● Stated goal 1:
In the HIP installation thread, take the part that opens with the words containing "Open ABHINAVONGOLU opened" and closes with "this issue ??", and write it out again with "console" substituted for "terminal".
● Stated goal 2:
In the HIP installation thread, which issue number does logic-finder suggest referring to?

[Start of Source extract]

ROCm / HIP

HIP: C++ Heterogeneous-Compute Interface for Portability
https://rocmdocs.amd.com/projects/HIP/
MIT License
3.71k stars 528 forks source link

HIP installation on Nvidia platform #3521

Open ABHINAVONGOLU opened 3 months ago

ABHINAVONGOLU commented 3 months ago

apt-get install hip-runtime-nvidia hip-dev When I run this command on my terminal I was getting following error message. Can someone help me fixing this issue ??

Reading package lists... Done Building dependency tree... Done Reading state information... Done E: Unable to locate package hip-runtime-nvidia E: Unable to locate package hip-dev

logic-finder commented 3 months ago

Hi it seems that those error messages are exactly the same what I saw a few days ago. I think it might be helpful to refer to the this issue #3519. Please see the "additional information" section and the comment by harkgill-amd right below. Thank you.

[End of Source extract]
[Start of Data]

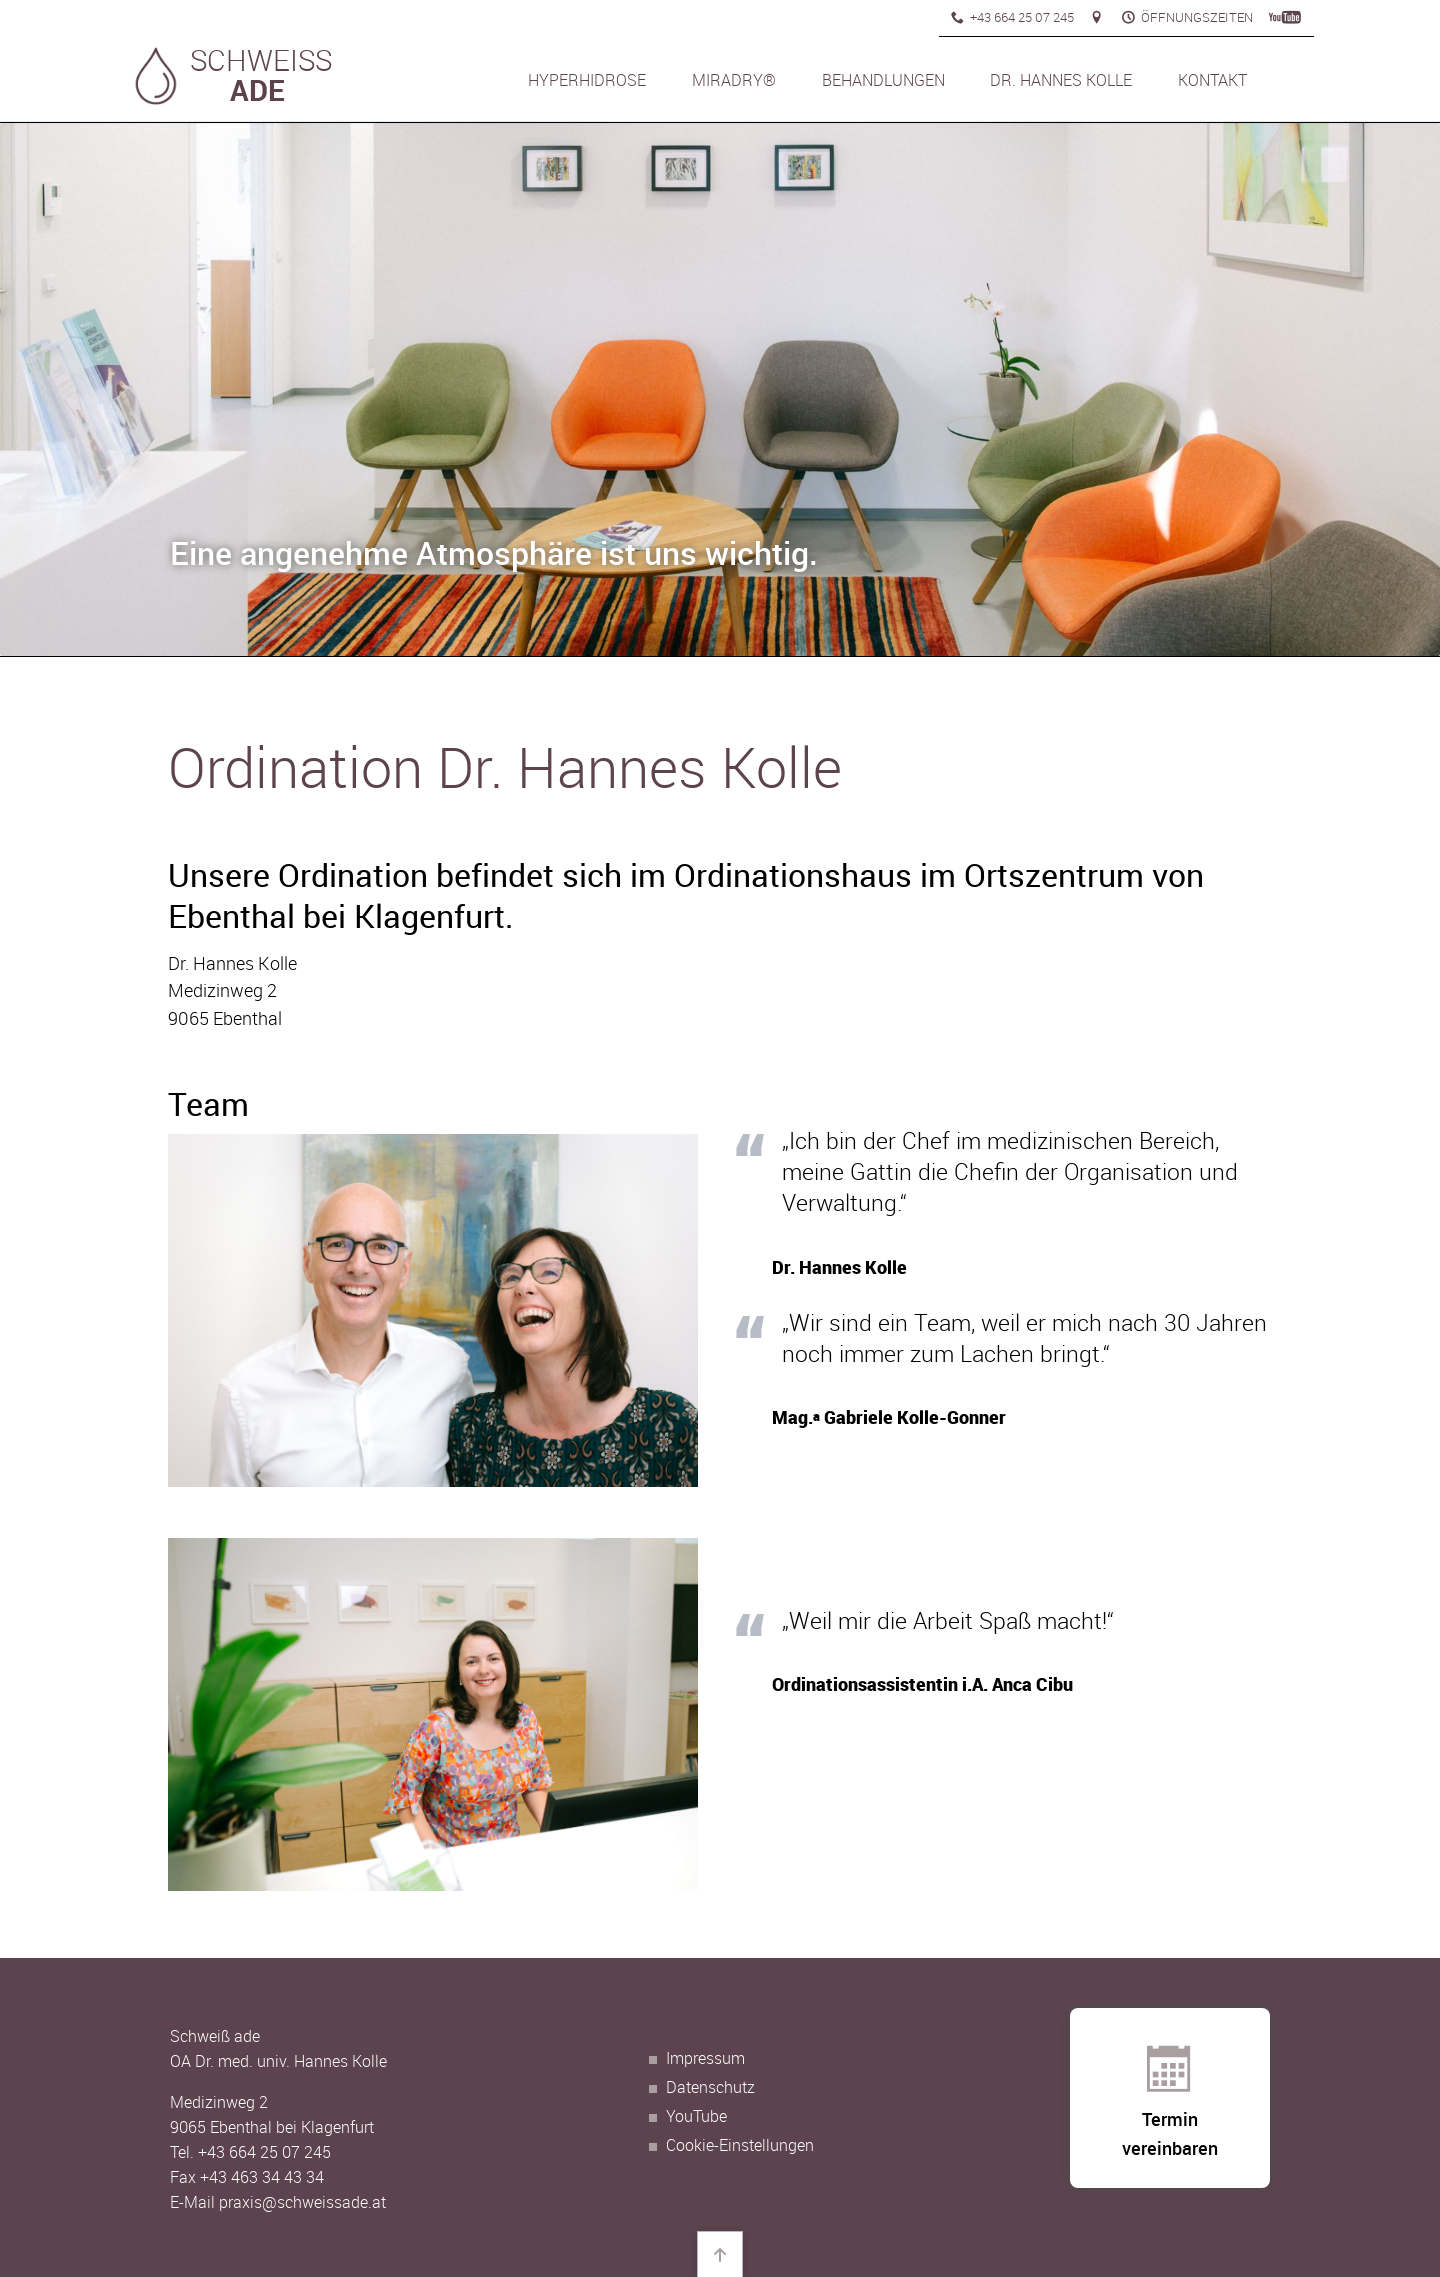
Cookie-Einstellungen (740, 2145)
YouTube (696, 2116)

[End of Data]

● Exercise response 1:
Open ABHINAVONGOLU opened 3 months ago

ABHINAVONGOLU commented 3 months ago

apt-get install hip-runtime-nvidia hip-dev When I run this command on my console I was getting following error message. Can someone help me fixing this issue ??

● Exercise response 2:
Issue #3519.